La llamada comunidad internacional, ¿existe? ¿Es algo más que un club de mercaderes, banqueros y guerreros? ¿Es algo más que el nombre artístico que los Estados Unidos se ponen cuando hacen teatro? Ante la tragedia de Gaza, la hipocresía mundial se luce una vez más. Como siempre, la indiferencia, los discursos vacíos, las declaraciones huecas, las declamaciones altisonantes, las posturas ambiguas, rinden tributo a la sagrada impunidad. Ante la tragedia de Gaza, los países árabes se lavan las manos. Como siempre. Y como siempre, los países europeos se frotan las manos.

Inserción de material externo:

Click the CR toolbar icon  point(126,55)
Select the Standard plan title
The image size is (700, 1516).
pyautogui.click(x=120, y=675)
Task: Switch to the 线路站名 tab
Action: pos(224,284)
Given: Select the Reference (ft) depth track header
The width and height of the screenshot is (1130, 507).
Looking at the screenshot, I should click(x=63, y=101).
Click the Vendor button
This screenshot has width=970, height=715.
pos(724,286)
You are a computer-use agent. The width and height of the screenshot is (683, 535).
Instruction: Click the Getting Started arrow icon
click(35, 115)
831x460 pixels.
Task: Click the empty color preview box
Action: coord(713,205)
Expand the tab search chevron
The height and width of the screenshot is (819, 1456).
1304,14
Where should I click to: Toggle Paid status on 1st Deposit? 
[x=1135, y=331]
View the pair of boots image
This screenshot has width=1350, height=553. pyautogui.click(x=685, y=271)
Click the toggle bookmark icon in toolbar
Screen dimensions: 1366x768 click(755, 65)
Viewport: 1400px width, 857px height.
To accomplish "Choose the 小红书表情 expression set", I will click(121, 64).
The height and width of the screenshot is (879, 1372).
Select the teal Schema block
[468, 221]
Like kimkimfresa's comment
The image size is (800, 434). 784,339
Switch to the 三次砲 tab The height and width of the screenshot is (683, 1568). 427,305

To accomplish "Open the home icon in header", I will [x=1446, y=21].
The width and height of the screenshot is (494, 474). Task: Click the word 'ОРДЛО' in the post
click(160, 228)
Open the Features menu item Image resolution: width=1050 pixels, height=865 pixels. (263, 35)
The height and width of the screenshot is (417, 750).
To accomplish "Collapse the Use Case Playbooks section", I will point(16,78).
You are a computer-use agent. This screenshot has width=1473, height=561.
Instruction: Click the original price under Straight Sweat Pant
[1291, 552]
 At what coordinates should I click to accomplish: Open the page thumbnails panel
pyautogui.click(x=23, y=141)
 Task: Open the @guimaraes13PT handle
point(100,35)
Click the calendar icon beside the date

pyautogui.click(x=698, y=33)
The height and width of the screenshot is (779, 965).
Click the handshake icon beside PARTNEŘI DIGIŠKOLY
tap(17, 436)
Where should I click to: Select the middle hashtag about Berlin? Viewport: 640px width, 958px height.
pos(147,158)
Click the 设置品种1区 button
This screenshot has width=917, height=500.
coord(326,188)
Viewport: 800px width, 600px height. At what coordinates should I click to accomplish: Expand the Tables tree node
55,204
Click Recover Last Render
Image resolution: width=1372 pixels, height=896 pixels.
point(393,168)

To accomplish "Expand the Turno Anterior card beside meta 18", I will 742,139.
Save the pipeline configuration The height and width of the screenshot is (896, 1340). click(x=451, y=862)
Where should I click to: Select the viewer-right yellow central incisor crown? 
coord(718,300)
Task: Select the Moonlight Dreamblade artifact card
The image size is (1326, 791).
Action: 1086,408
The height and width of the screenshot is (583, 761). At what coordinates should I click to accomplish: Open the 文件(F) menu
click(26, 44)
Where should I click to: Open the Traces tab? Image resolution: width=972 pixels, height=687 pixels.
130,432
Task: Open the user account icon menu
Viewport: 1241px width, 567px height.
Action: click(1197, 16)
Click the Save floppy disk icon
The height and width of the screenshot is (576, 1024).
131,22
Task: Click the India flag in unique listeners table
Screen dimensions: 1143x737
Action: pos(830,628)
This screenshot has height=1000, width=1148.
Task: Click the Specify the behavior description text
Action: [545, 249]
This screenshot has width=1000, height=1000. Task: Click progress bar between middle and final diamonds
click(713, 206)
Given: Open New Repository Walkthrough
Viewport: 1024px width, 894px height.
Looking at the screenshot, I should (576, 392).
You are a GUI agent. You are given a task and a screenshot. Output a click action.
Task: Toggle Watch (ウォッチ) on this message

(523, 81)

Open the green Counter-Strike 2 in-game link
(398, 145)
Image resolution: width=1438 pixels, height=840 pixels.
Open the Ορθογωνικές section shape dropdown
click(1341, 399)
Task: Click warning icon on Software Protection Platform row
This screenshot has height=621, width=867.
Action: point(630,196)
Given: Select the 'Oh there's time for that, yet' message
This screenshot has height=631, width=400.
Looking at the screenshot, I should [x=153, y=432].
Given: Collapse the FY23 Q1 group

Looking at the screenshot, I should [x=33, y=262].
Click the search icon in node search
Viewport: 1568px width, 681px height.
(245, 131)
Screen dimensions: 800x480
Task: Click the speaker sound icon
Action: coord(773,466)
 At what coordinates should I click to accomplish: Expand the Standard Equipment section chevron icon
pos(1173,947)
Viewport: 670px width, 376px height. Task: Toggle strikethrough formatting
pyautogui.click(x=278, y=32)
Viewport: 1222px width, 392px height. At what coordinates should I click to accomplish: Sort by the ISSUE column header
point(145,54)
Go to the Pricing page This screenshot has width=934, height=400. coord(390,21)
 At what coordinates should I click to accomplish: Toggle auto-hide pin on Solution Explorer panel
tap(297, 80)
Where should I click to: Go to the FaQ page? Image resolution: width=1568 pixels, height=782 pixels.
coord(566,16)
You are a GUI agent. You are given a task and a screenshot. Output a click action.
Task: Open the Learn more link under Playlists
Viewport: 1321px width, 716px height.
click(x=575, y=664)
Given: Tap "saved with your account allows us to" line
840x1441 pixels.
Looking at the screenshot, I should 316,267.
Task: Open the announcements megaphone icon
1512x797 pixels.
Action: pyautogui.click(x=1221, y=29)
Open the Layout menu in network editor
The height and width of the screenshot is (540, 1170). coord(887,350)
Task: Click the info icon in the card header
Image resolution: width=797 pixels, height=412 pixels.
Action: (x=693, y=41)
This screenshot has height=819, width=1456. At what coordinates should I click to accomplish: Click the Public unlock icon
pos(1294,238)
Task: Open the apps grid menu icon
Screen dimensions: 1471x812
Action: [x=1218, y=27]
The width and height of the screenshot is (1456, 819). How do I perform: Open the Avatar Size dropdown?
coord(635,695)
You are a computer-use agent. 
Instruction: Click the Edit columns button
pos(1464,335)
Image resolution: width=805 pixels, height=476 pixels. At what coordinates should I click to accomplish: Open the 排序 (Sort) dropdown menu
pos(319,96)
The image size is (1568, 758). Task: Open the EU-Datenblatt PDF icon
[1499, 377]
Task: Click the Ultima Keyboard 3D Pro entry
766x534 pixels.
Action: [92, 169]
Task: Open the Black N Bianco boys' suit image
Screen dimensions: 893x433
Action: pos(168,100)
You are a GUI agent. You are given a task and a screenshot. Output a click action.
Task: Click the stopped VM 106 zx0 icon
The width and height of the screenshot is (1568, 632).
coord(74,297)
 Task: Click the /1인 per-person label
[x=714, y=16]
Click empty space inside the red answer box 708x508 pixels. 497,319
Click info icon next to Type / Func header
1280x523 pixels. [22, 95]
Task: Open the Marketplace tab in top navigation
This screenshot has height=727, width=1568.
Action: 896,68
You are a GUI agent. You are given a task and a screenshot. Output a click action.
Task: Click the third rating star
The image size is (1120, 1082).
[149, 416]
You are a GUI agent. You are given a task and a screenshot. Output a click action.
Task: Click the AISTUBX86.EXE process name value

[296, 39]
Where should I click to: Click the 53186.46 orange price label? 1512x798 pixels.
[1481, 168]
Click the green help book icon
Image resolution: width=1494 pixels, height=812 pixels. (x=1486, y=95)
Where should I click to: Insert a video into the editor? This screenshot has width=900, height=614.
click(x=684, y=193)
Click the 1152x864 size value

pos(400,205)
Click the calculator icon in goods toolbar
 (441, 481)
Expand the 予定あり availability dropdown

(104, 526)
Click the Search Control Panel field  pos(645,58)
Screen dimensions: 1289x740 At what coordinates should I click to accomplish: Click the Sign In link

La vieja Europa, tan capaz de belleza y de perversidad, derrama alguna que otra lágrima mientras secretamente celebra esta jugada maestra. Porque la cacería de judíos fue siempre una costumbre europea, pero desde hace medio siglo esa deuda histórica está siendo cobrada a los palestinos, que también son semitas y que nunca fueron, ni son, antisemitas. Ellos están pagando, en sangre contante y sonante, una cuenta ajena. 

(Este artículo está dedicado a mis amigos judíos asesinados por las dictaduras latinoamericanas que Israel asesoró.)